Pew Research Center has put a number to the media propaganda push to convince the public anything that ever goes wrong is the fault of Republicans.
With the nation facing the potential of the Bush tax cuts sunsetting on Dec. 31, coupled with spending cuts, which throw the nation back into a recession — like we’ve ever come out of the last one — 53 percent of Americans say congressional Republicans would be more to blame than President Obama at 27 percent.
Though most Americans admit they don’t understand what the fiscal cliff means — just 28 percent say they understand the consequences very well — those surveyed, nonetheless, foresee dire consequences if it happens, because that is what the press told them.
But Cato economist Dan Mitchell says the fiscal cliff is a mere speed bump compared to what is coming and what no one, but no one is doing a damned thing about.
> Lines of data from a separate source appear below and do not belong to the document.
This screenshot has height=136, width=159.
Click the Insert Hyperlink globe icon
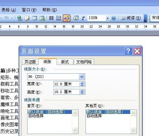19,18
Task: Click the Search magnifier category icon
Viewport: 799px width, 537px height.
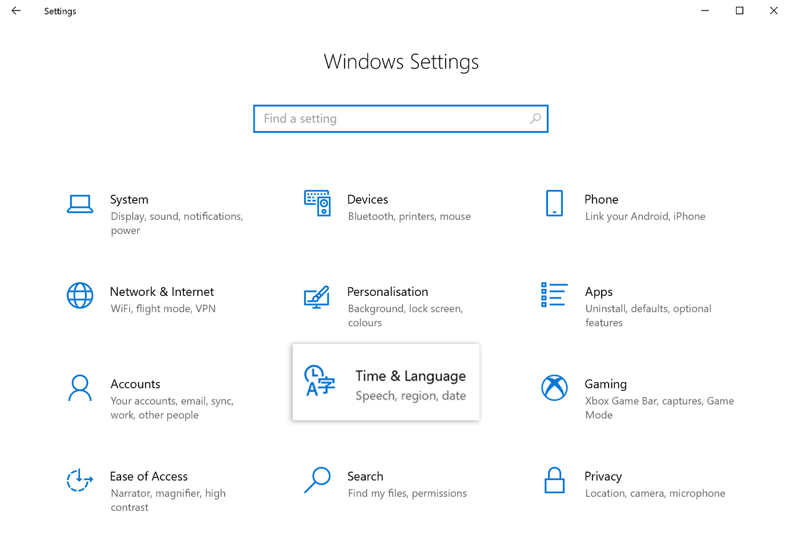Action: [317, 480]
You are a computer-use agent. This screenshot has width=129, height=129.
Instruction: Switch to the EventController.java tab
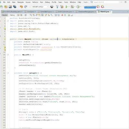[65, 12]
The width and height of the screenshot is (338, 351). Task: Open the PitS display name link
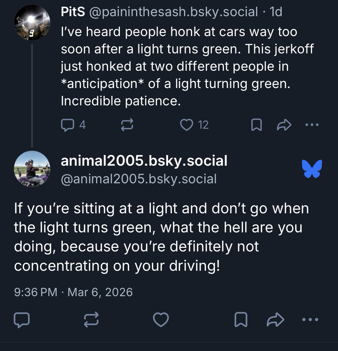[73, 12]
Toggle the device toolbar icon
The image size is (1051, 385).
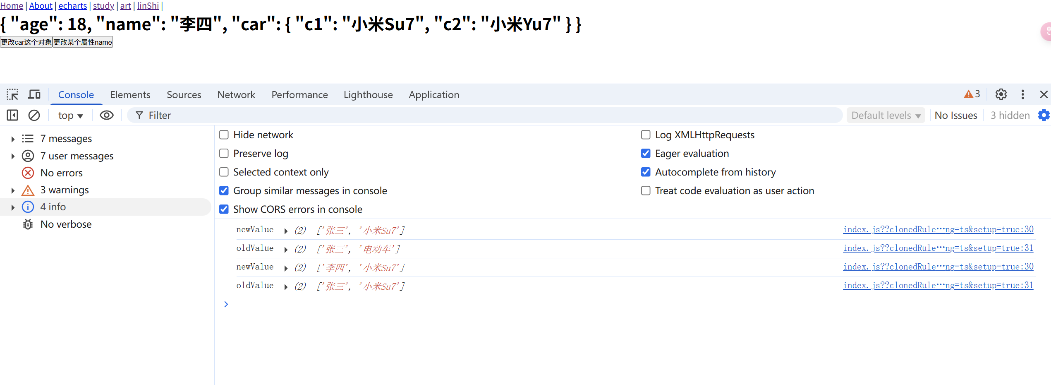click(34, 95)
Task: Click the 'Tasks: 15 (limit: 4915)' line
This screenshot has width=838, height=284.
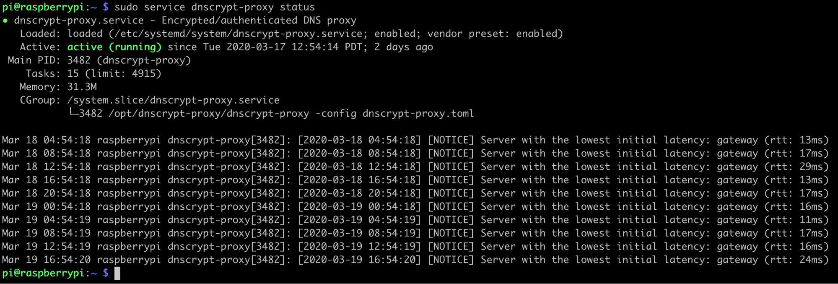Action: coord(93,74)
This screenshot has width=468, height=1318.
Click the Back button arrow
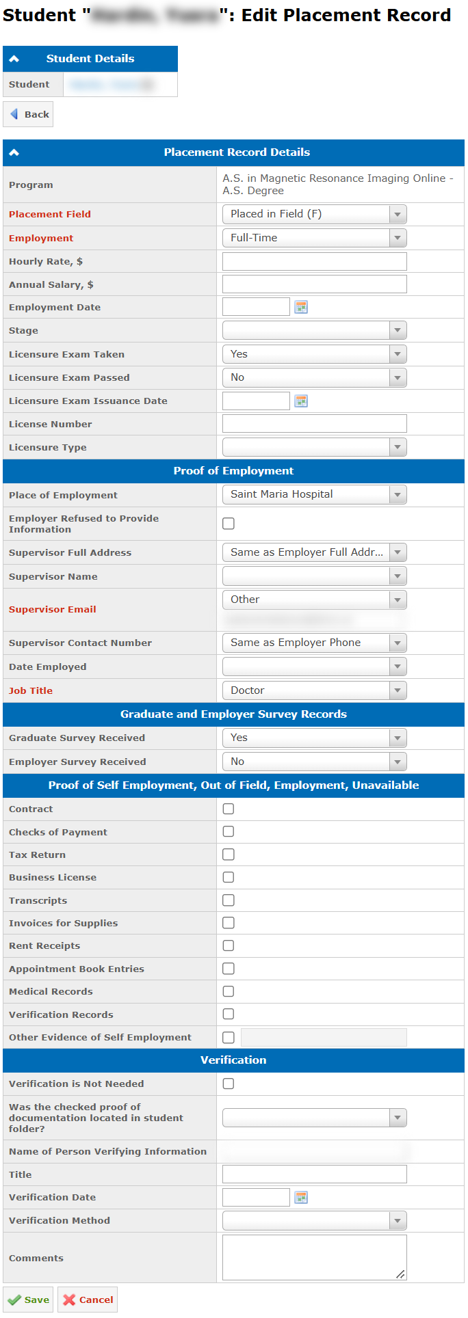14,114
“If we go over the cliff, it simply means the economy will grow a bit slower and politicians will spend a bit more money. And the sequester actually would be (modest) good news, since it means the burden of government spending would be “only” $2 trillion higher 10 years from now, rather than $2.1 trillion higher. And even if Obama prevails in the fight, that simply means that we get a different mix of tax hikes and spending rises at a faster rate. Sure, that’s bad for the economy, but it’s not the end of the world. The real crisis is the ticking time bomb of entitlement programs and the welfare state.”
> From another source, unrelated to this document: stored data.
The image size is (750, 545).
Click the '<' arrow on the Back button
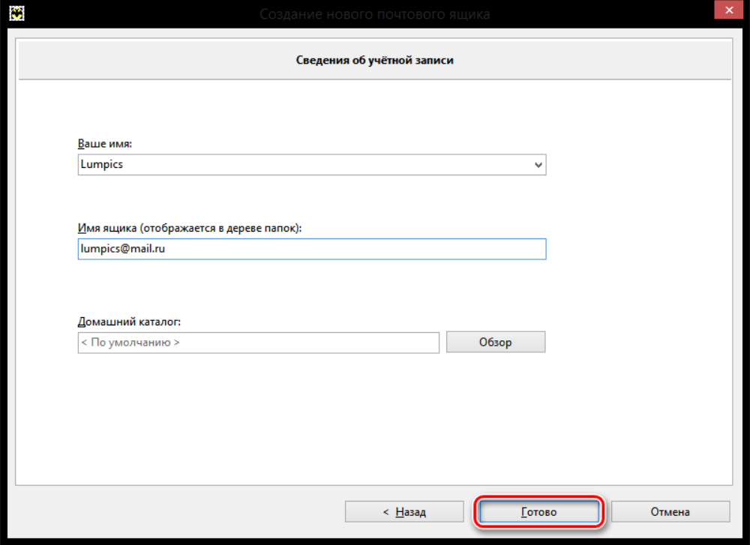click(x=386, y=512)
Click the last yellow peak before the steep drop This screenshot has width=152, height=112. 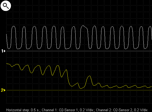pos(66,70)
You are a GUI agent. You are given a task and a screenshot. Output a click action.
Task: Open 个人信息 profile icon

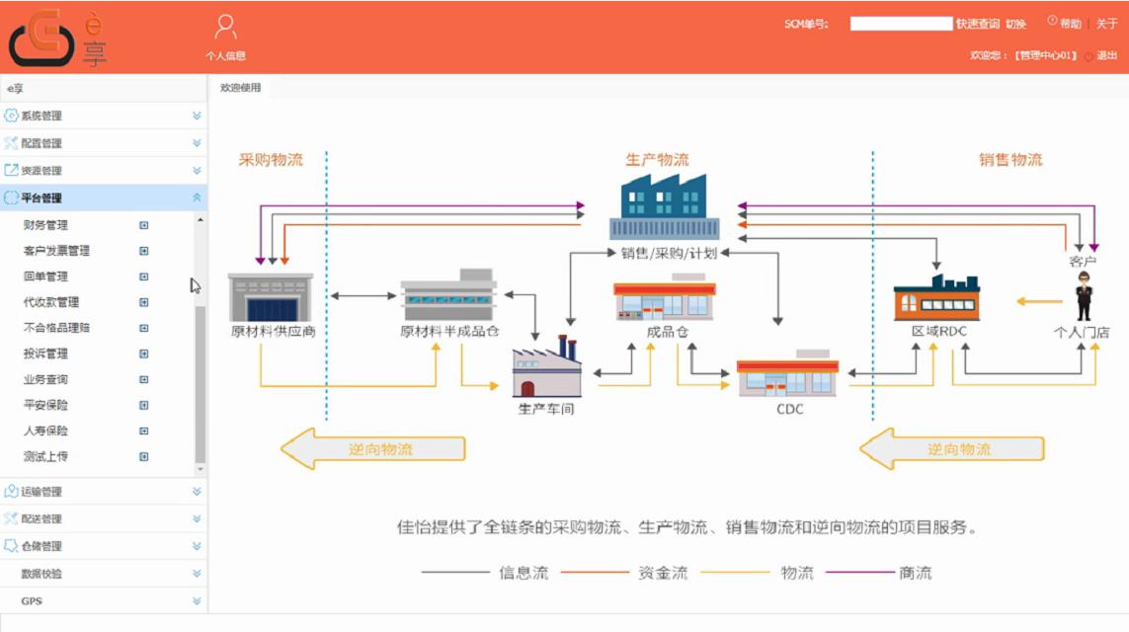[x=225, y=28]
He then spells out the real problem that will explode in a few years or perhaps decades:
“… if you add up the amount of money that the government is promising to spend for entitlement programs in the future and compare that figure to the amount of revenue that the government projects it will collect for those programs, the cumulative shortfall is more than $100 trillion. And that’s after adjusting for inflation. Some politicians claim this huge, baked-into-the-cake expansion of government isn’t a problem, because we can raise taxes. But that’s exactly what Europe’s welfare states tried — and it didn’t work. Simply stated, even huge tax hikes won’t stem the flow of red ink in the long run if government keeps growing faster than the private economy. This is the fiscal problem that demands attention.”
Maybe going over the fiscal cliff might jolt a few people awake. Nah, live for today. In the long run we’re all dead and it is the Republicans’ fault.